* [Listed records]
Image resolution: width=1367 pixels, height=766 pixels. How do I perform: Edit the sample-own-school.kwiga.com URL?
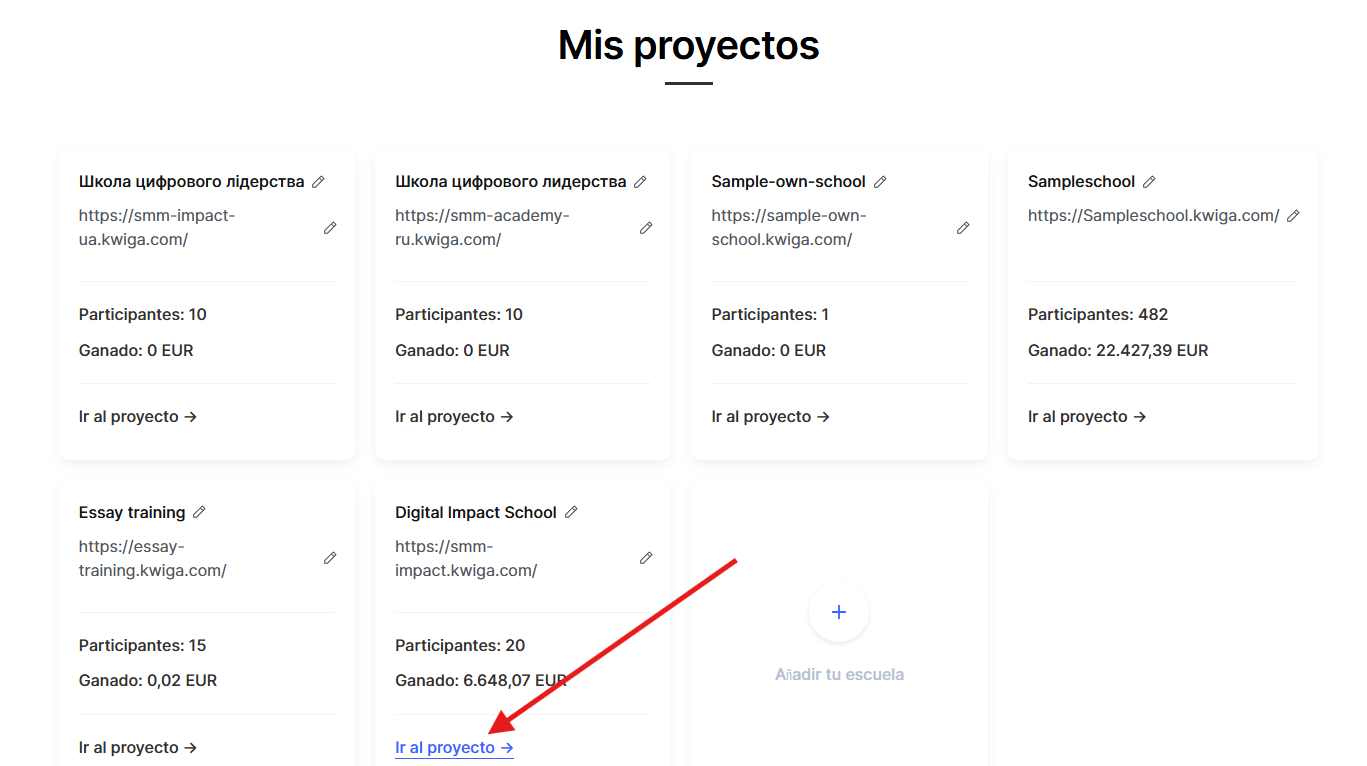click(963, 228)
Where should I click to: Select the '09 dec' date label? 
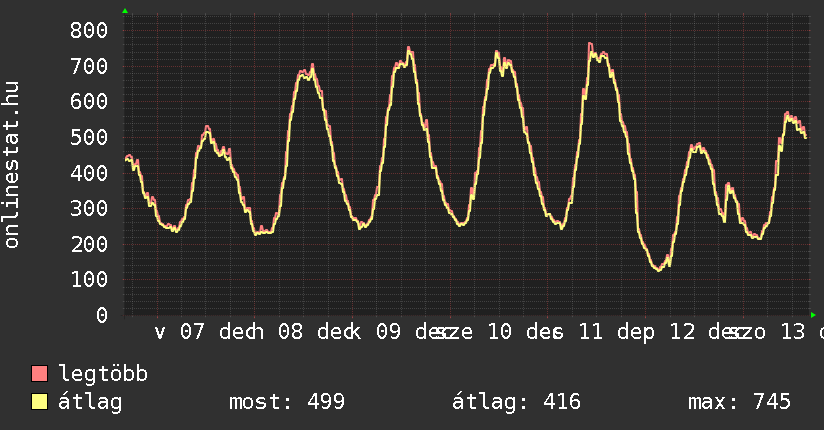point(407,332)
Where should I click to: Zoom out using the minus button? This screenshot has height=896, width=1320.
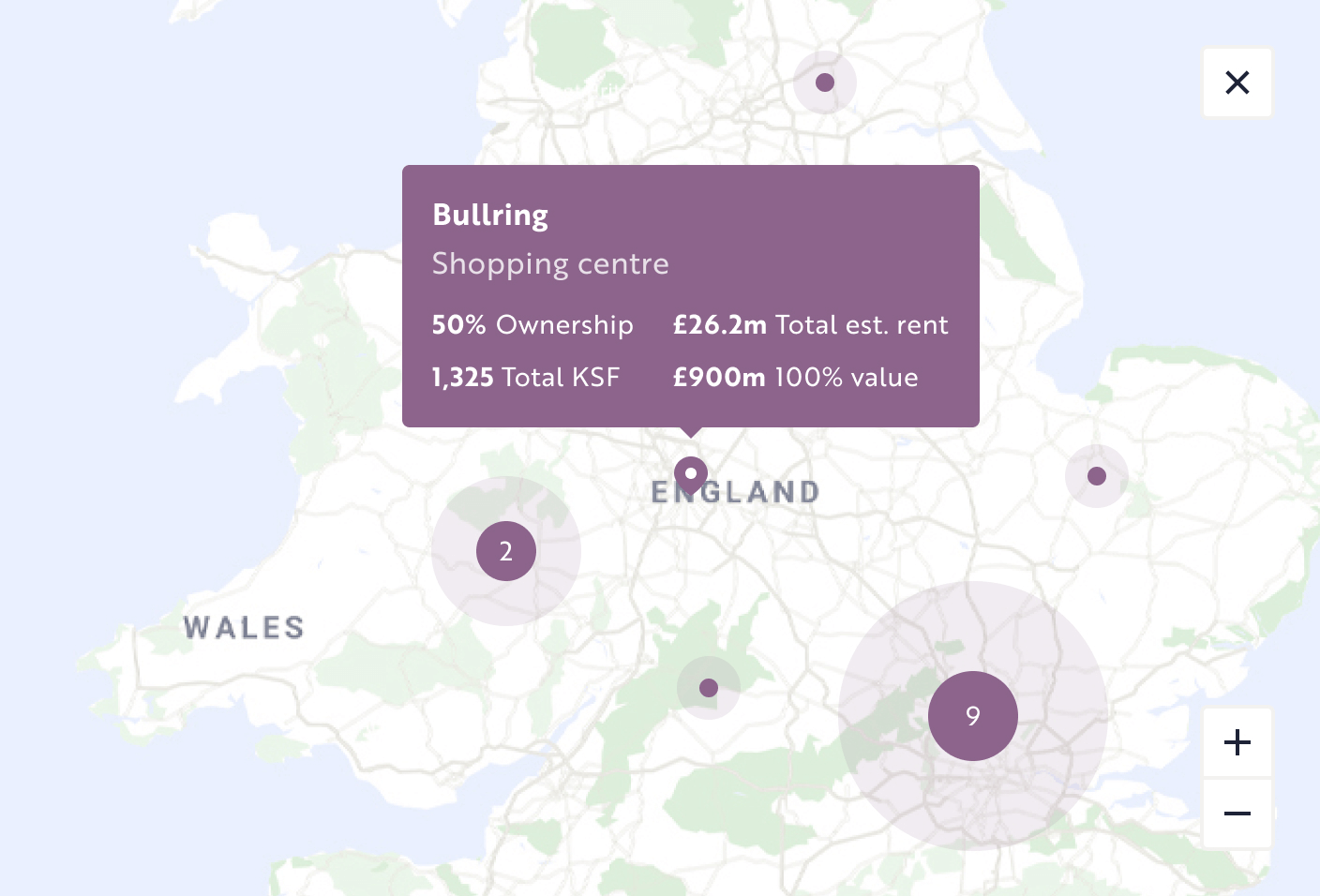click(x=1237, y=814)
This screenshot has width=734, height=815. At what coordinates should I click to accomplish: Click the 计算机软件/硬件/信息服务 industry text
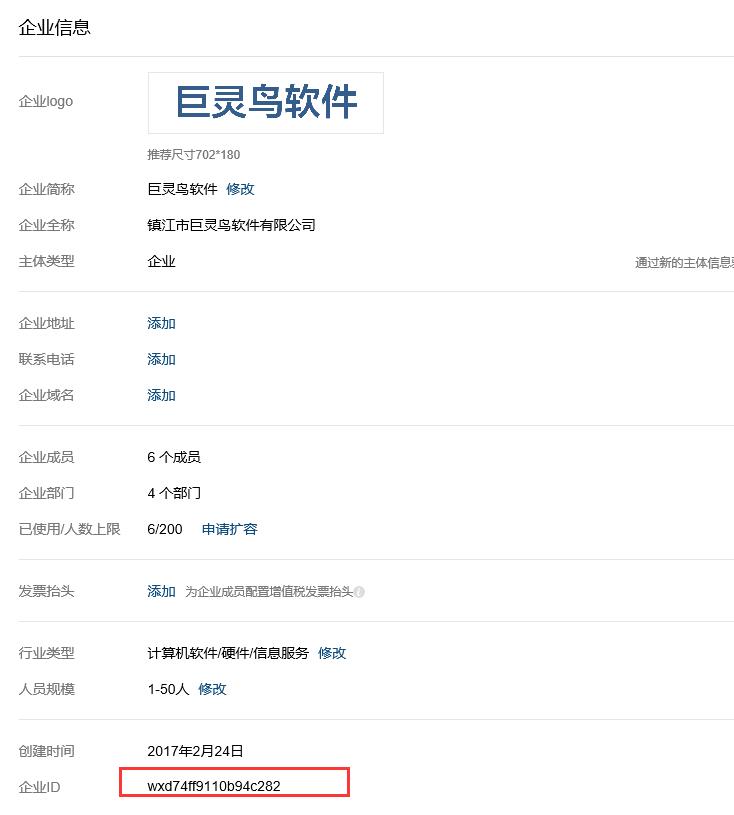228,653

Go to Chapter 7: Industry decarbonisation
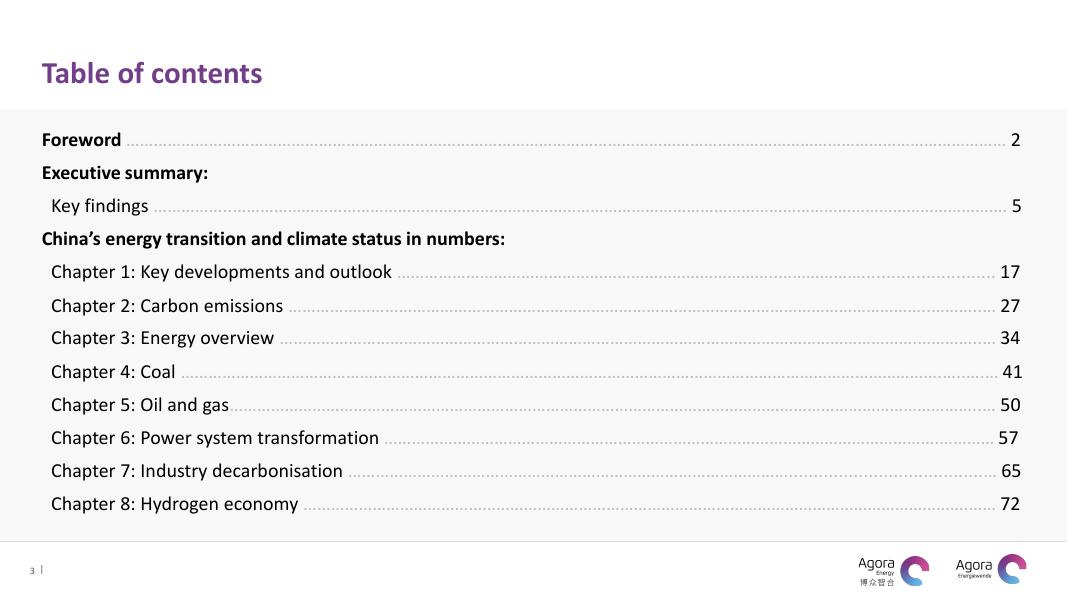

* [Work instruction]
Print the material above word for word, and keep the pictures out of it.

* [Result of the exercise]
Image resolution: width=1367 pixels, height=766 pixels. How do I perform: Edit the sample-own-school.kwiga.com URL?
click(963, 228)
Where should I click to: Select the '09 dec' date label? 
point(407,332)
Where should I click to: Zoom out using the minus button? This screenshot has height=896, width=1320.
click(x=1237, y=814)
This screenshot has width=734, height=815. At what coordinates should I click to accomplish: Click the 计算机软件/硬件/信息服务 industry text
228,653

Go to Chapter 7: Industry decarbonisation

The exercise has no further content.